Encarando a vida como um lobo

Encarando a vida como um lobo

As teologias salvacionistas, ou soteriológicas, distorcem de tal modo a realidade da vida, que dá a impressão de estarem fazendo com que as pessoas percam tempo precioso de suas existências. Desperdiçam-no através de falsas convicções de que se forem boazinhas (tementes e obedientes) aqui nessa vida, serão beneficiadas com um lugar no céu, ou no paraíso, quando passarem desta para melhor (para melhor?).

Tudo bem, eu respeito quem prefere essa postura diante da vida. Mas…

A distorção está em motivar as pessoas a “morrerem bem”, quando deveriam estar concentradas em “viver bem”, o que, dada a natureza breve de nossa existência, tenderia a ser até uma obviedade.

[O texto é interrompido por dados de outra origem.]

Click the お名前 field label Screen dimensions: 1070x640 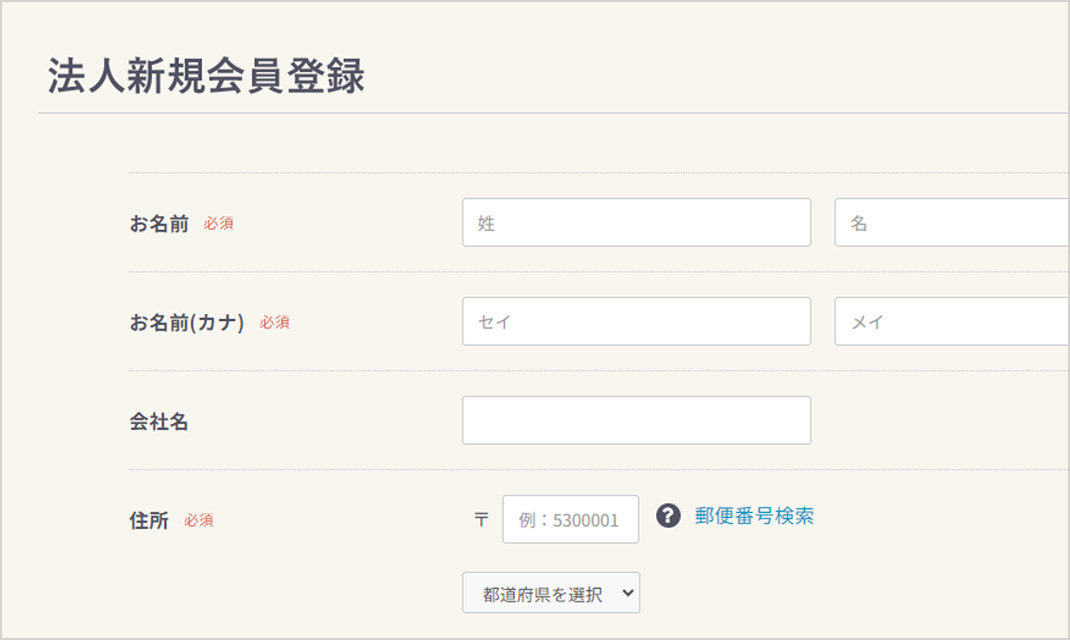[159, 223]
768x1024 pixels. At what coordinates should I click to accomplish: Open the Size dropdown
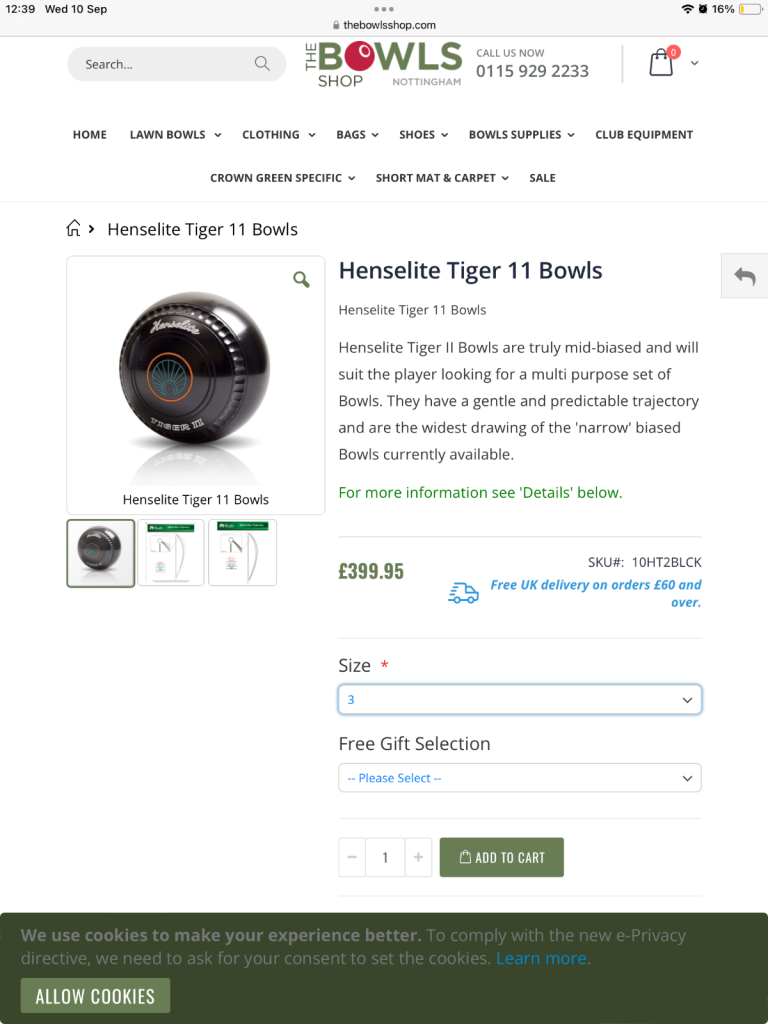pos(520,699)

Esqueça essa coisa de salvação, dogmática, amedrontadora, obscura. Quer saber o que realmente vai te salvar (de si mesmo)?

É a AUTO-REALIZAÇÃO.

Quando você se auto-realiza — e aí se inclui auto-conhecimento, auto-desenvolvimento, aprendizagem, trabalho, crescimento pessoal, progresso material e emocional, paciência, persistência  etc — você está SALVANDO a sua vida de terminar sem que você tenha feito a diferença, no mundo, para as pessoas, para a sua própria essência espiritual.

De que adianta ganhar o céu, se perdemos a vida?

Um dos muitos problemas da cultura atual é fazer as pessoas confundir o bem (ser bonzinho) com passividade e o mal com atividade. Vem do tempo de criança, em que éramos premiados com doces, presentes, elogios etc por nossa inatividade, ou seja, por não incomodarmos.

É o inverso.

Não basta ser bom, precisamos FAZER O BEM, e nesta expressão está subentendido a ação necessária para a realização do bem.

Deixe de ser o cordeirinho que a tudo obedece e seja o lobo que a tudo enfrenta. Olhe para o lado, olhe para as pessoas de sucesso que você conhece e me responda:

Elas se encaixam mais no perfil de “cordeiro” ou no perfil de “lobo”?